*Prompt 1*.
Translate the sentence "An application does not directly manage or access connections." from the Cassandra connection pooling thread into French.
*Prompt 2*.
Reproduce word for word the part of the Cassandra connection pooling thread starting with "I'm trying to decide" and going on through "not the Builder.".

*Text provided*.
13
votes

I'm trying to understand the connection pooling in Datastax Cassandra Driver, so I can better use it in my web service.

I have version 1.0 of the documentation. It says:

The Java driver uses connections asynchronously, so multiple requests can be submitted on the same connection at the same time.

What do they understand by connection? When connecting to a cluster, we have: a Builder, a Cluster and a Session. Which one of them is the connection?

For example, there is this parameter:

maxSimultaneousRequestsPerConnection - number of simultaneous requests on all connections to a host after which more connections are created.

So, these connections are automatically created, in the case of connection pooling (which is what I would expect). But what exactly are the connections? Cluster objects? Sessions?

I'm trying to decide what to keep 'static' in my web service. For the moment, I decided to keep the Builder static, so for every call I create a new Cluster and a new Session. Is this ok? If the Cluster is the Connection, then it should be ok. But is it? Now, the logger says, for every call:

2013:12:06 12:05:50 DEBUG Cluster:742 - Starting new cluster with contact points

2013:12:06 12:05:50 DEBUG ControlConnection:216 - [Control connection] Refreshing node list and token map

2013:12:06 12:05:50 DEBUG ControlConnection:219 - [Control connection] Refreshing schema

2013:12:06 12:05:50 DEBUG ControlConnection:147 - [Control connection] Successfully connected to...

So, it connects to the Cluster every time? It's not what I want, I want to reuse connections.

So, the connection is actually the Session? If this is the case, I should keep the Cluster static, not the Builder.

What method should I call, to be sure I reuse connections, whenever possible?

3

3 Answers

8
votes

You are right, the connection is actually in the Session, and the Session is the object you should give to your DAOs to write into Cassandra.

As long as you use the same Session object, you should be reusing connections (you can see the Session as being your connection pool).

Edit (2017/4/10) : I precised this answer following @William Price one. Please be aware that this answer is 4 years old, and Cassandra have changed a fair bit in the meantime !

15
votes

The accepted answer (at the time of this writing) is giving the correct advice:

As long as you use the same Session object, you [will] be reusing connections.

However, some parts were originally oversimplified. I hope the following provides insight into the scope of each object type and their respective purposes.

Builder ≠ Cluster ≠ Session ≠ Connection ≠ Statement

A Cluster.Builder is used to configure and create a Cluster

A Cluster represents the entire Cassandra ring

A ring consists of multiple nodes (hosts), and the ring can support one or more keyspaces. You can query a Cluster object about cluster- (ring)-level properties.

I also think of it as the object that represents the calling application to the ring. You communicated your application's needs (e.g. encryption, compression, etc.) to the builder, but it is this object that first implements/communicates with the actual C* ring. If your application uses more than one authentication credential for different users/purposes, you likely have different Cluster objects even if they connect to the same ring.

A Session itself is not a connection, but it manages them

A session may need to talk to all nodes in the ring, which cannot be done with a single TCP connection except in the special case of rings that contain exactly one(1) node. The Session manages a connection pool, and that pool will generally have at least one connection for each node in the ring. This is why you should re-use Session objects as much as possible. An application does not directly manage or access connections.

Data on locating visible targets
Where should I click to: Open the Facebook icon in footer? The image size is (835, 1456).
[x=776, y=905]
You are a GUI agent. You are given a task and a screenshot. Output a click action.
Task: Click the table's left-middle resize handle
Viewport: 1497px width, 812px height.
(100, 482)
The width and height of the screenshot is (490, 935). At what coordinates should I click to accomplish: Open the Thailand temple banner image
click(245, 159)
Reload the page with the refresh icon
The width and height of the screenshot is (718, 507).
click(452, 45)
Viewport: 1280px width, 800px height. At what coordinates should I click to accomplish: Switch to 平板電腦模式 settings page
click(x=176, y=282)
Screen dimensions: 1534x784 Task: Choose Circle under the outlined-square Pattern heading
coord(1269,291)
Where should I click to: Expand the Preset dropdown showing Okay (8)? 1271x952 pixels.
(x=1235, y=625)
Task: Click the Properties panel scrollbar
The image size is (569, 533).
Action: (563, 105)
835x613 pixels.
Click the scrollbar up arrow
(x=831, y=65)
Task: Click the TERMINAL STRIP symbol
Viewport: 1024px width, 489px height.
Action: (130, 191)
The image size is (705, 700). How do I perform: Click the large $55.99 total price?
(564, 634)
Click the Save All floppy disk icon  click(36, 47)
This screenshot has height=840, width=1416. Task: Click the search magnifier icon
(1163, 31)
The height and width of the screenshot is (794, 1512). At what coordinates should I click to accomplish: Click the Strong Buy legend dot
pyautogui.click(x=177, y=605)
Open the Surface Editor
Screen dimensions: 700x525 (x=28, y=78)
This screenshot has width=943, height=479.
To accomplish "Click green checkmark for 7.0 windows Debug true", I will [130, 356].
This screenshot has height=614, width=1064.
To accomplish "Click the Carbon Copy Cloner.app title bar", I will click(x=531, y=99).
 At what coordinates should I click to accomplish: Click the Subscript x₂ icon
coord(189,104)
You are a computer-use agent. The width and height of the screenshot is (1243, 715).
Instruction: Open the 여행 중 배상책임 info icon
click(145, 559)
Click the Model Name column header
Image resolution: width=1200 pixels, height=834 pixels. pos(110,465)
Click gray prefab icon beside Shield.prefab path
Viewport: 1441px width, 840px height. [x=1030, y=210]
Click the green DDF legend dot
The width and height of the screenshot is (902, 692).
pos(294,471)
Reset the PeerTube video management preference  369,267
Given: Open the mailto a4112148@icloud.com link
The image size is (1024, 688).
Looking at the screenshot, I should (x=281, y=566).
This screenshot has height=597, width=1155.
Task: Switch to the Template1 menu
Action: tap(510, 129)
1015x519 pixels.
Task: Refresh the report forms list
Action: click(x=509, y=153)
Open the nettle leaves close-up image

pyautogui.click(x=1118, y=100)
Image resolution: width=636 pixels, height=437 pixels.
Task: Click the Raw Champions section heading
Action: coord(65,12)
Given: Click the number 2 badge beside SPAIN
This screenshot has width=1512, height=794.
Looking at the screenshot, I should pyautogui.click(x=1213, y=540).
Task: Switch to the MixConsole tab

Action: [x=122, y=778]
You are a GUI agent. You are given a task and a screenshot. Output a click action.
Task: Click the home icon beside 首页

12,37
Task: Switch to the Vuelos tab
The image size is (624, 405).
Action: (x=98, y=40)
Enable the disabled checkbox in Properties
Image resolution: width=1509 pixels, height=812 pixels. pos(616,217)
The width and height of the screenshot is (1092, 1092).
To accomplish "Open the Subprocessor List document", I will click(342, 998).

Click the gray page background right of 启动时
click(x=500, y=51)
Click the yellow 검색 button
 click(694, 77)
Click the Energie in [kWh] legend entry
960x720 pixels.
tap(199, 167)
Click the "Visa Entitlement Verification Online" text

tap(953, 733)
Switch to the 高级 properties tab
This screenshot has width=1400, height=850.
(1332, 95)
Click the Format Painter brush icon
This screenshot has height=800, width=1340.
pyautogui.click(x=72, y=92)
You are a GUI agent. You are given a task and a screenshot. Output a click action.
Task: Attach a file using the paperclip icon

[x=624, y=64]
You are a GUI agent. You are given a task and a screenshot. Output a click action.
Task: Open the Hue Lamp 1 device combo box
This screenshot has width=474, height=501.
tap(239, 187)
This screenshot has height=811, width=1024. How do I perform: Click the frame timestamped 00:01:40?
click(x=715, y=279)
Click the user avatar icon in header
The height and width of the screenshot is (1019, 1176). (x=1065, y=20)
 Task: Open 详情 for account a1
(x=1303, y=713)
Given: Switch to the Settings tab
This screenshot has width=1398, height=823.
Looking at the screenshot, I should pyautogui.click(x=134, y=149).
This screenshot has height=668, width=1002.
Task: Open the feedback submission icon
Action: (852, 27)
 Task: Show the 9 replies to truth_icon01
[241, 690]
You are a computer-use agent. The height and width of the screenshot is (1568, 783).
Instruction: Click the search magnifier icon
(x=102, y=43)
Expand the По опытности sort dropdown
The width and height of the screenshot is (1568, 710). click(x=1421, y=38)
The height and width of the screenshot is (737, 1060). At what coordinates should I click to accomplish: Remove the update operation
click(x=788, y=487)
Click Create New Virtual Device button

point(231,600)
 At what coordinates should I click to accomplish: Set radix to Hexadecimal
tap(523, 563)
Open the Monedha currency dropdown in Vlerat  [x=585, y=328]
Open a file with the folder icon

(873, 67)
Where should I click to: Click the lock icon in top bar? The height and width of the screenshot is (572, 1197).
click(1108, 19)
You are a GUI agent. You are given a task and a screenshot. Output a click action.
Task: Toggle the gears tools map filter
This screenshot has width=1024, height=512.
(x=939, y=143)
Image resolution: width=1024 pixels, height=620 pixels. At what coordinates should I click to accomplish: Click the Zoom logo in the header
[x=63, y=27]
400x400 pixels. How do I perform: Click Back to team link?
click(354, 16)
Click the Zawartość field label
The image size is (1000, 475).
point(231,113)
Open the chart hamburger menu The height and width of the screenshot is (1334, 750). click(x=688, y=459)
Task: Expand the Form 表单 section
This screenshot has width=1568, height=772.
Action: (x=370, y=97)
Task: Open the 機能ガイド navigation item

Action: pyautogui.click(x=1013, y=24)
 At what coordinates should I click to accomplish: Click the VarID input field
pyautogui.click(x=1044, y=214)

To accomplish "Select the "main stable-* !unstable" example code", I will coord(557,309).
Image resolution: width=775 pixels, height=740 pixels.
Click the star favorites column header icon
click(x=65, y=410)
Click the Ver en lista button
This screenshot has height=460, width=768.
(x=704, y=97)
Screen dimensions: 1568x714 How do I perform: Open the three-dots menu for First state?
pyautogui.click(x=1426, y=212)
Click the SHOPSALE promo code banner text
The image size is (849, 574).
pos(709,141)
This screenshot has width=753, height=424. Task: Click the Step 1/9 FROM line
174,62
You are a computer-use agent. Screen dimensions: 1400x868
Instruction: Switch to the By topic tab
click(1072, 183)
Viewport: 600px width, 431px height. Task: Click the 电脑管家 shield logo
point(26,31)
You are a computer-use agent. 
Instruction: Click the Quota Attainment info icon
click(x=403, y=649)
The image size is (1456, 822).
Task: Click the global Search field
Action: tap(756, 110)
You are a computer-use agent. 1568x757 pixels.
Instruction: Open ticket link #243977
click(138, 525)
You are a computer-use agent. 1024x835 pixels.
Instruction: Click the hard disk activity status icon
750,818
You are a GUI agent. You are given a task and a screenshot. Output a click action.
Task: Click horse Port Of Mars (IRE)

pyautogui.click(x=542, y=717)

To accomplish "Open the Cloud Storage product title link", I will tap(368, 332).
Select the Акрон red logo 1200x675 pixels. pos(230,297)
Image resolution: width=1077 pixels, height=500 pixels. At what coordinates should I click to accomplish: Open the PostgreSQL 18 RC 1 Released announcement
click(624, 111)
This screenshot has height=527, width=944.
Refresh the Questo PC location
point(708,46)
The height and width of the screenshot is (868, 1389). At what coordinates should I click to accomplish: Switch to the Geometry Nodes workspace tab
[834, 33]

*Correct output 1*.
Une application ne gère pas directement les connexions et n'y accède pas directement.

*Correct output 2*.
I'm trying to decide what to keep 'static' in my web service. For the moment, I decided to keep the Builder static, so for every call I create a new Cluster and a new Session. Is this ok? If the Cluster is the Connection, then it should be ok. But is it? Now, the logger says, for every call:

2013:12:06 12:05:50 DEBUG Cluster:742 - Starting new cluster with contact points

2013:12:06 12:05:50 DEBUG ControlConnection:216 - [Control connection] Refreshing node list and token map

2013:12:06 12:05:50 DEBUG ControlConnection:219 - [Control connection] Refreshing schema

2013:12:06 12:05:50 DEBUG ControlConnection:147 - [Control connection] Successfully connected to...

So, it connects to the Cluster every time? It's not what I want, I want to reuse connections.

So, the connection is actually the Session? If this is the case, I should keep the Cluster static, not the Builder.